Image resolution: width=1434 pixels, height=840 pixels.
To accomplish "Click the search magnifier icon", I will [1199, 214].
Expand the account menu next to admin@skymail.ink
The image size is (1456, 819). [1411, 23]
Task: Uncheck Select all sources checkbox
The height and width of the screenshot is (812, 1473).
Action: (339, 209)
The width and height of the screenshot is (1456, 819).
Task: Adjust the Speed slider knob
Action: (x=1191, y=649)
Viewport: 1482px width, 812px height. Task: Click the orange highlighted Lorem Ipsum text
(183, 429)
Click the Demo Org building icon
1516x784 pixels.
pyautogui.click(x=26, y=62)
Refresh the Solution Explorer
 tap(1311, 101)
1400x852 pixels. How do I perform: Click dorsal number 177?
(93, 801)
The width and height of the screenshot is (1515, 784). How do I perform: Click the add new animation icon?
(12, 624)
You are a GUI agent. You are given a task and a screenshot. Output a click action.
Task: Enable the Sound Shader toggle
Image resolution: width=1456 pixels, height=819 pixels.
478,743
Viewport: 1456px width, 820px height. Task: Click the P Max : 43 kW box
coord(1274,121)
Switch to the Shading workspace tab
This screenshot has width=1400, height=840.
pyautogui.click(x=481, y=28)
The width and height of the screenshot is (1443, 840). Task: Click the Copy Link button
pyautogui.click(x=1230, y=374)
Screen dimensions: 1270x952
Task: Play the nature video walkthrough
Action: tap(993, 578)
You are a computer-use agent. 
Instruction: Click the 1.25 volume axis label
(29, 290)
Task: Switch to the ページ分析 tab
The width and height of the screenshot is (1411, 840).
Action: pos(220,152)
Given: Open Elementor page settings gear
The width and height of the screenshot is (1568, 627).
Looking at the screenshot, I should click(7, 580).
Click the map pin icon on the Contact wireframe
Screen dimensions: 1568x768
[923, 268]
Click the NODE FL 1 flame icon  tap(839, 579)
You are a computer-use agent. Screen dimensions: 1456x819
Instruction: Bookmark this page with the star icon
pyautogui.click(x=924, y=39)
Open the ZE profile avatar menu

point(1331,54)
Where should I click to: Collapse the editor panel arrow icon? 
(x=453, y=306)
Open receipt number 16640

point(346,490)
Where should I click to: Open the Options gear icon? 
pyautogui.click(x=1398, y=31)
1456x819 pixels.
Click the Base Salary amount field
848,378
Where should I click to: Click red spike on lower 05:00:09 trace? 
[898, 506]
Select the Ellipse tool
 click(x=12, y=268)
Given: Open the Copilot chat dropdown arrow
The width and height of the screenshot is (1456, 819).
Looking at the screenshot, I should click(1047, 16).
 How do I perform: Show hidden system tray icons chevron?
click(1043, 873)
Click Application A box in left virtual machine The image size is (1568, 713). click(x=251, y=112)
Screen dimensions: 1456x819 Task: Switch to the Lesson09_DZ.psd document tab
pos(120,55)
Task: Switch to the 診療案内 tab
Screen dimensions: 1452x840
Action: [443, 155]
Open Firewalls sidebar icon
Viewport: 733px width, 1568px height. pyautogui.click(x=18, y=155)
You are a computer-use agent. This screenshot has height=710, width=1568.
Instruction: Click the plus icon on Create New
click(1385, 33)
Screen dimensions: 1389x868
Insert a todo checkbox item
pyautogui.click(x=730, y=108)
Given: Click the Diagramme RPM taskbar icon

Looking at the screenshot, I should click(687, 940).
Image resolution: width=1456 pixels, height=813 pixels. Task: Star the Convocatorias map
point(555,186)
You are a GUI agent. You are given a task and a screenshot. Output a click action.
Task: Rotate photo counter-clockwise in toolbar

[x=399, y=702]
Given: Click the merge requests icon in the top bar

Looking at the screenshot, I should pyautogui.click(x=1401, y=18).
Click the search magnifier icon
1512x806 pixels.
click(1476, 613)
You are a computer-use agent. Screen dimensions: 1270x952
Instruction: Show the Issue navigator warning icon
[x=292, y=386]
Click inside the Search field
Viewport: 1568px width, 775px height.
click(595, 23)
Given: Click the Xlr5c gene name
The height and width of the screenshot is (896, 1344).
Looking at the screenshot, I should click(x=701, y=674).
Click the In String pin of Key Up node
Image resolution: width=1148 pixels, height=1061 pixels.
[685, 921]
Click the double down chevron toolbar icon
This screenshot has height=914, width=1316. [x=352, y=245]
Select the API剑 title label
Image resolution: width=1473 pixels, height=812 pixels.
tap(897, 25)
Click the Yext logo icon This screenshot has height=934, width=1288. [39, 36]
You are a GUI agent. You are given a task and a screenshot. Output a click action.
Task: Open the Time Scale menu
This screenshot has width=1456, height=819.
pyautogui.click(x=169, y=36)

- [Aim of the task]: Write every record above out again exactly as it stands.

- [Solution]:
Image resolution: width=1434 pixels, height=840 pixels.
To accomplish "Click the search magnifier icon", I will [1199, 214].
Expand the account menu next to admin@skymail.ink
The image size is (1456, 819). [1411, 23]
Task: Uncheck Select all sources checkbox
The height and width of the screenshot is (812, 1473).
Action: (339, 209)
The width and height of the screenshot is (1456, 819).
Task: Adjust the Speed slider knob
Action: (x=1191, y=649)
Viewport: 1482px width, 812px height. Task: Click the orange highlighted Lorem Ipsum text
(183, 429)
Click the Demo Org building icon
1516x784 pixels.
pyautogui.click(x=26, y=62)
Refresh the Solution Explorer
 tap(1311, 101)
1400x852 pixels. How do I perform: Click dorsal number 177?
(93, 801)
The width and height of the screenshot is (1515, 784). How do I perform: Click the add new animation icon?
(12, 624)
You are a GUI agent. You are given a task and a screenshot. Output a click action.
Task: Enable the Sound Shader toggle
Image resolution: width=1456 pixels, height=819 pixels.
478,743
Viewport: 1456px width, 820px height. Task: Click the P Max : 43 kW box
coord(1274,121)
Switch to the Shading workspace tab
This screenshot has width=1400, height=840.
pyautogui.click(x=481, y=28)
The width and height of the screenshot is (1443, 840). Task: Click the Copy Link button
pyautogui.click(x=1230, y=374)
Screen dimensions: 1270x952
Task: Play the nature video walkthrough
Action: tap(993, 578)
You are a computer-use agent. 
Instruction: Click the 1.25 volume axis label
(29, 290)
Task: Switch to the ページ分析 tab
The width and height of the screenshot is (1411, 840).
Action: pos(220,152)
Given: Open Elementor page settings gear
The width and height of the screenshot is (1568, 627).
Looking at the screenshot, I should click(7, 580).
Click the map pin icon on the Contact wireframe
Screen dimensions: 1568x768
[923, 268]
Click the NODE FL 1 flame icon  tap(839, 579)
You are a computer-use agent. Screen dimensions: 1456x819
Instruction: Bookmark this page with the star icon
pyautogui.click(x=924, y=39)
Open the ZE profile avatar menu

point(1331,54)
Where should I click to: Collapse the editor panel arrow icon? 
(x=453, y=306)
Open receipt number 16640

point(346,490)
Where should I click to: Open the Options gear icon? 
pyautogui.click(x=1398, y=31)
1456x819 pixels.
Click the Base Salary amount field
848,378
Where should I click to: Click red spike on lower 05:00:09 trace? 
[898, 506]
Select the Ellipse tool
 click(x=12, y=268)
Given: Open the Copilot chat dropdown arrow
The width and height of the screenshot is (1456, 819).
Looking at the screenshot, I should click(1047, 16).
 How do I perform: Show hidden system tray icons chevron?
click(1043, 873)
Click Application A box in left virtual machine The image size is (1568, 713). click(x=251, y=112)
Screen dimensions: 1456x819 Task: Switch to the Lesson09_DZ.psd document tab
pos(120,55)
Task: Switch to the 診療案内 tab
Screen dimensions: 1452x840
Action: [443, 155]
Open Firewalls sidebar icon
Viewport: 733px width, 1568px height. pyautogui.click(x=18, y=155)
You are a computer-use agent. This screenshot has height=710, width=1568.
Instruction: Click the plus icon on Create New
click(1385, 33)
Screen dimensions: 1389x868
Insert a todo checkbox item
pyautogui.click(x=730, y=108)
Given: Click the Diagramme RPM taskbar icon

Looking at the screenshot, I should click(687, 940).
Image resolution: width=1456 pixels, height=813 pixels. Task: Star the Convocatorias map
point(555,186)
You are a GUI agent. You are given a task and a screenshot. Output a click action.
Task: Rotate photo counter-clockwise in toolbar

[x=399, y=702]
Given: Click the merge requests icon in the top bar

Looking at the screenshot, I should pyautogui.click(x=1401, y=18).
Click the search magnifier icon
1512x806 pixels.
click(1476, 613)
You are a computer-use agent. Screen dimensions: 1270x952
Instruction: Show the Issue navigator warning icon
[x=292, y=386]
Click inside the Search field
Viewport: 1568px width, 775px height.
click(595, 23)
Given: Click the Xlr5c gene name
The height and width of the screenshot is (896, 1344).
Looking at the screenshot, I should click(x=701, y=674).
Click the In String pin of Key Up node
Image resolution: width=1148 pixels, height=1061 pixels.
[685, 921]
Click the double down chevron toolbar icon
This screenshot has height=914, width=1316. [x=352, y=245]
Select the API剑 title label
Image resolution: width=1473 pixels, height=812 pixels.
tap(897, 25)
Click the Yext logo icon This screenshot has height=934, width=1288. [39, 36]
You are a GUI agent. You are given a task and a screenshot. Output a click action.
Task: Open the Time Scale menu
This screenshot has width=1456, height=819.
pyautogui.click(x=169, y=36)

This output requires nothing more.